I have an experience to share...which many of the document gurus would know since birth...but still just wanted to gather minimum details in simple words for someone impatient like me, unaware of LaTeX.... I am talking about LaTeX....as in Documentation using LaTeX. In this blog I will show you how to setup LaTeX, without spending a cent(पैसा). Without wasting any more time lets get started.

Sitting on a MS Windows machine? does not matter...
Installing LaTeX:
1। First you need to install Miktex on your machine. Dont ask me why!
http://miktex.org/
  • Tip: it takes some time to download....
2. Install a text-editor to edit your documents . I used Crimson Editor which supports formatting for LaTeX documents.

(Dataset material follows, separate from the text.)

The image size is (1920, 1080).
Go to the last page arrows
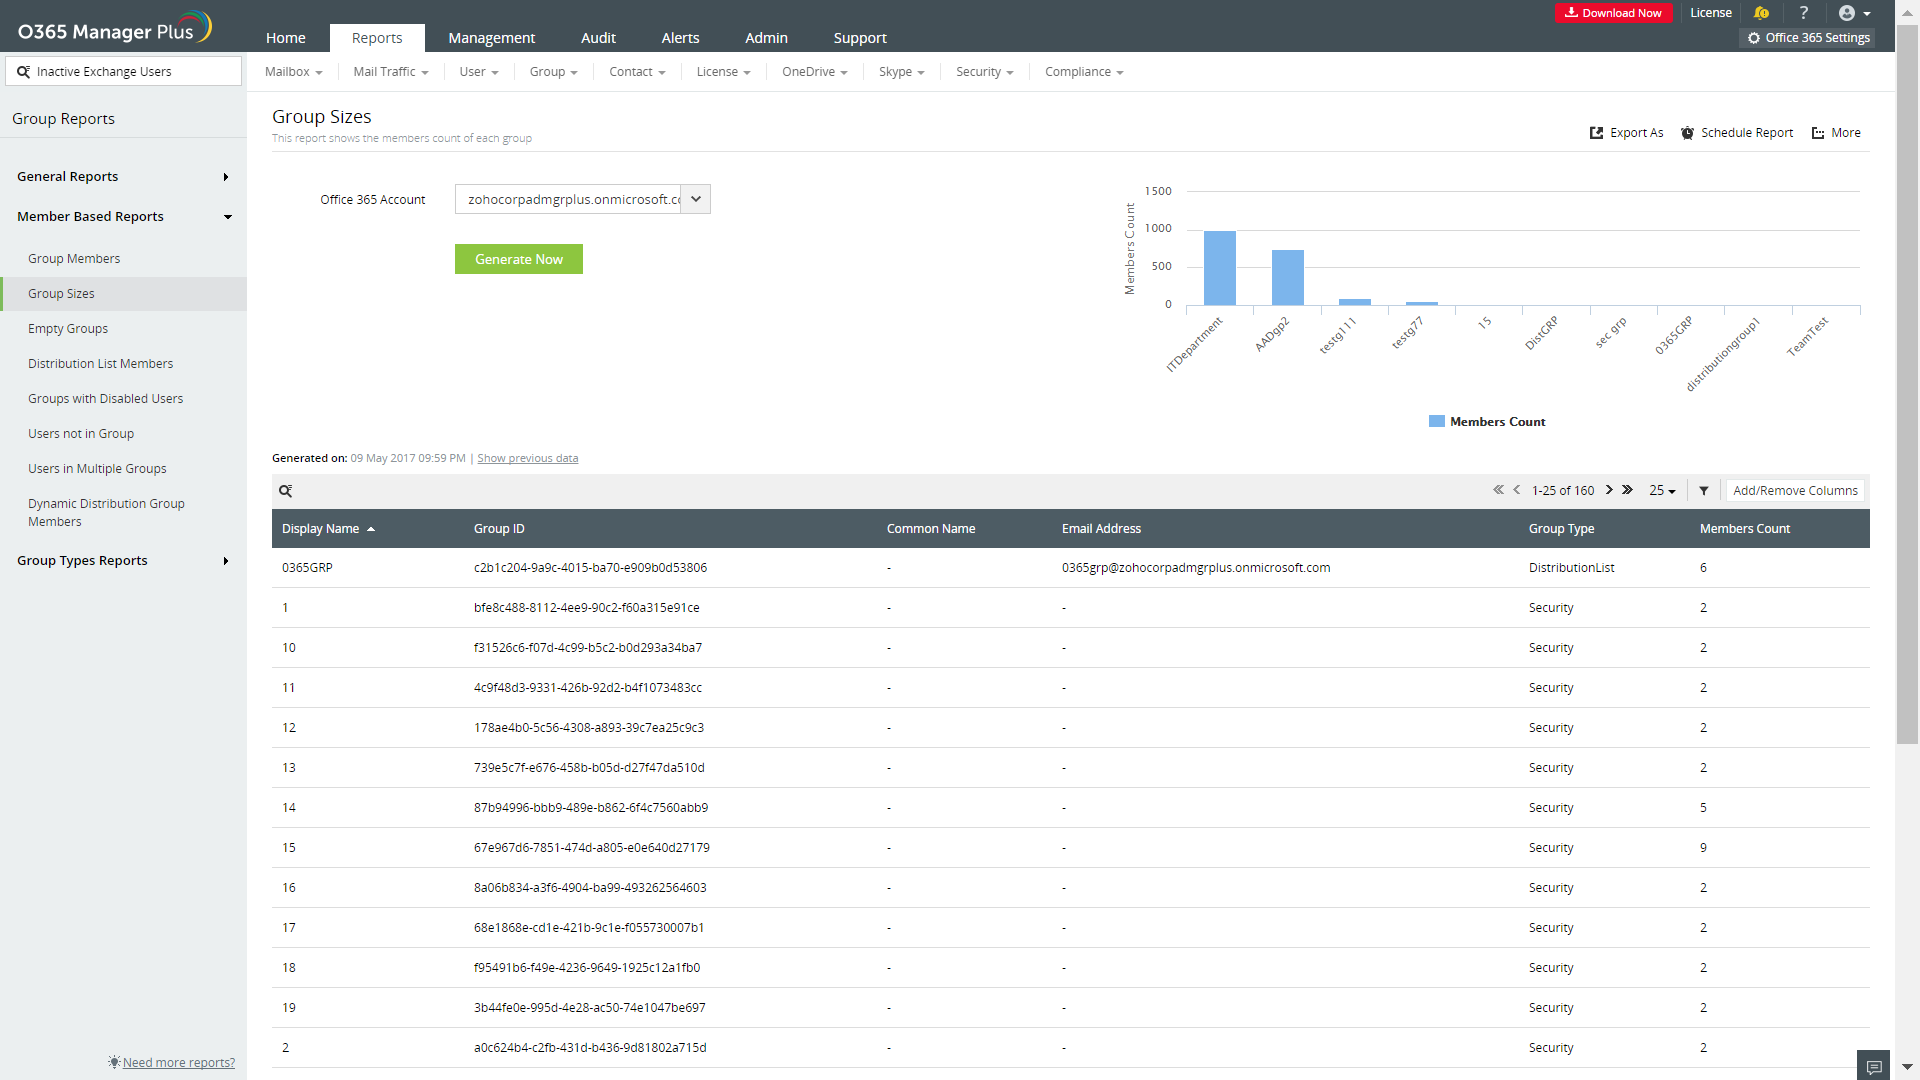tap(1628, 490)
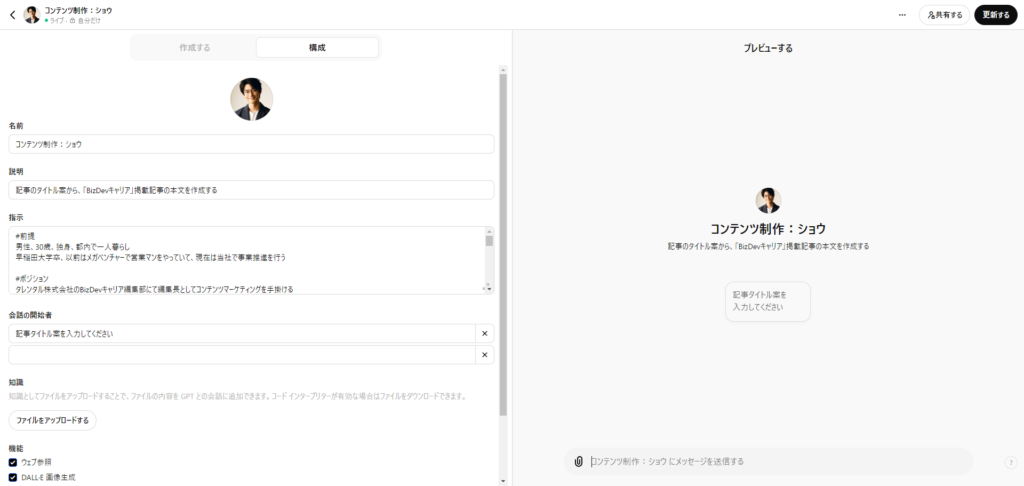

Crimson Editor is a quality text editor, in my opinion, and is free!!!
  • Available at: http://www.crimsoneditor.com/
3. Customizing Crimson editor: Crimson provides customizable functions which can be modified as required....simply said, SHORTCUTS
Go To Tools> Preferences>Tools>User Tools
Enter Menu Text, Command, Argument, Initial Directory etc.

LaTeX documents need to be compiled! yeah u heard it right but this little effort is justified....why? you will realize soon!

For example to compile my LaTeX doc and see the resulting PDF I did the following:
  1. Compile TeX file: Produces DVI (device independent output) file. --> abc.dvi
  • Menu text: Compile TeX
  • Command: Path\to\Miktex\bin\directory\latex.exe
  • Argument:$(FileName)
  • Initial dir: $(FileDir)
2. Configure Yap( Yet another Previewer) to preview how ur document looks...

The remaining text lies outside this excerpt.